C’est un fait d’expérience qu’il n’y a pas de succès, de talent, de supériorité sans la contre-partie d’un sentiment d’envie.

Ces constatations font toujours souffrir ; elles froissent le cœur. Elles ne doivent produire qu’un résultat : stimuler l’énergie, la fierté, la volonté de tenir le coup, de s’imposer. Conserver le sourire et le calme ; faire simplement ce que l’on doit.

J’ai reçu un « garde à vous » en vue d’une échéance peut-être immédiate [1].


EN PICARDIE


26 juin 1916.

Me voilà en train de m’installer, mais j’ai une certaine déception ; pour le moment, ma consigne est de ronfler ; si cela va bien, dans un mois, par exemple, ça changera peut-être ?...

J’ai changé mon cheval borgne contre un aveugle. Mais, comme tu le penses, cela ne m’affecte pas. Il ne faut pas voir les choses subjectivement ; c’est la grosse erreur de ceux qui n’ont pas réfléchi sur la vie, et aussi leur châtiment. Qui vult salvare animam suam, perdet eam. Et puis, un soldat, quel que soit son grade, n’a pas à se vexer de recevoir une consigne, alors qu’il en préférerait une autre. Ce n’est pas pour lui qu’il doit travailler. Enfin, et surtout, l’homme s’agite, et Dieu le mène.

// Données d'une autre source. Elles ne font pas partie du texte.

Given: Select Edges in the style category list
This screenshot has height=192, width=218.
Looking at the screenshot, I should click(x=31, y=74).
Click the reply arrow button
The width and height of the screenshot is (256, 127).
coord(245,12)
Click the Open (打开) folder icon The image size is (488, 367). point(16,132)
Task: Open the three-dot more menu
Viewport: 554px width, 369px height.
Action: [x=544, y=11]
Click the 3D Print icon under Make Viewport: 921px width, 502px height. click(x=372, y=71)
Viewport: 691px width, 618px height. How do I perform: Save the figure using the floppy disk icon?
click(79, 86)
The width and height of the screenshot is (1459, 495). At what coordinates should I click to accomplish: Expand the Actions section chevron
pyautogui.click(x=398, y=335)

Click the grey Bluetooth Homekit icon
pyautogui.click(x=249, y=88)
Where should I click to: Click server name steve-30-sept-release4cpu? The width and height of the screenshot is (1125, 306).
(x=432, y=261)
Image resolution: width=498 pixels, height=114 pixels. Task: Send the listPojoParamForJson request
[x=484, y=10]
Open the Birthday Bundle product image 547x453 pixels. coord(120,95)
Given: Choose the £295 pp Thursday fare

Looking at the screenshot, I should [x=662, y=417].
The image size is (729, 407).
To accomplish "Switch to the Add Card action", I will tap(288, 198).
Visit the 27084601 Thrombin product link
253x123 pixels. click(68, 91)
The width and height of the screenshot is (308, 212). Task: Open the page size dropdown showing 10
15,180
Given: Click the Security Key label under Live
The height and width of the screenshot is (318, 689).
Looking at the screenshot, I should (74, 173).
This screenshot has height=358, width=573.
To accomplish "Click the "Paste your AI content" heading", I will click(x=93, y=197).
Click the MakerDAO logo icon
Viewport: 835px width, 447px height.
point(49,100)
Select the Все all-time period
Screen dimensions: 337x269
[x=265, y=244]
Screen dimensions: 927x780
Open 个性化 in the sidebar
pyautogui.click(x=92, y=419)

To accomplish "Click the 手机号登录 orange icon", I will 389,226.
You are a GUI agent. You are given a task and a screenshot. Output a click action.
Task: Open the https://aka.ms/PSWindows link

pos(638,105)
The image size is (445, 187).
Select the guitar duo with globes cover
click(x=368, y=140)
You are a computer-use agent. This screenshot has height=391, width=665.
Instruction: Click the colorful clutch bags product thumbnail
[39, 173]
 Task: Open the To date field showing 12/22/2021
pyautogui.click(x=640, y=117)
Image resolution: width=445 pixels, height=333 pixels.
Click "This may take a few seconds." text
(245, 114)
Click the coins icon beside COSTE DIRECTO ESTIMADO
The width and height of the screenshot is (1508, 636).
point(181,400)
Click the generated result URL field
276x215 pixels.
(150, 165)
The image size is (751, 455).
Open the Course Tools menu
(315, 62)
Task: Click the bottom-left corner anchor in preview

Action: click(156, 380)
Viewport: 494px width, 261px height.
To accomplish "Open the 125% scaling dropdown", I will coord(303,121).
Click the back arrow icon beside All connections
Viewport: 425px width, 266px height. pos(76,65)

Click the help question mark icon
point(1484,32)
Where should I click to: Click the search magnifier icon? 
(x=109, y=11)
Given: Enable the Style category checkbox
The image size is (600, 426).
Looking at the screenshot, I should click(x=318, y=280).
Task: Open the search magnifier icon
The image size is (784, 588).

Donc, accomplir sa tâche au mieux, et laisser dire... et courir.


11 juin 1916.

L’officier, comme le religieux, doit être comme un cadavre, devant les ordres qu’il reçoit.

  1. En mai 1916, l’État-major de la 3e armée fut retiré du front d’Argonne et mis en réserve à Breteuil (Oise) en vue de l’offensive prévue par le général Joffre en Picardie et dans la Somme. Les circonstances ayant imposé une réduction du front d’attaque, la IIIe armée qui devait s’engager dans la région de Roye ne participa pas à l’offensive du 1er juillet sur la Somme. Destinée à être intercalée entre les 6e et 10e armée (Fayolle et Micheler) dès que leurs succès le permettraient, elle reçut la mission de tenir provisoirement le front de Roye-Lassigny-Vic-sur-Aisne.